How do you manage to get a roof done for 5k on a duplex? Do u do it yourself?
Here in MN the "average" cost for doing an 'average" asphalt pitched roof is about $22k.
If I go to the supply house, where I am allowed to purchase given my GC license, and I order all the materials. And if I call up the BIG roofing subcontractor that 9/10 in the market use and I schedule them out to do the install.
Now like magic that $22k roofing job turned into $12k-$14k.
Real #'s.
So the answer is by doing some work in being your own GC & Project Manager.
It's not for everyone because you gotta be capable of correctly ordering materials and running a jobsite, but it's far from rocket science.
And note in this I do NOT skimp on material quality. It's not only the exact same materials BUT I do some upgraded things vs what the standard GC does.
I believe that if you only build to code, congratulations you just got a D-, because that's what code is, the bare minimum acceptable.

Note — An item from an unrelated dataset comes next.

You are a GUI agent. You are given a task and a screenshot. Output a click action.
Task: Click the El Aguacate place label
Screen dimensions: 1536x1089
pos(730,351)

I build to do what BEST and smartest. So I do better improved synthetic felt. I go double in ice & water, run all valleys with I&W, check my attic ventilation and add to assure correct airflow and most often shift to ridge vent.
I am cutting out 2or3 middle-men; a sales rep, a GC, maybe a sub-GC because yes there can be layers of GC's depending on who your hiring. I have seen "roofing contractors" who sub work to a guy who subs work to a guy who subs work to the actual install crew. That's a lot of layers of markup on labor.
I rather just go straight to the main labor sub who has dedicated installers.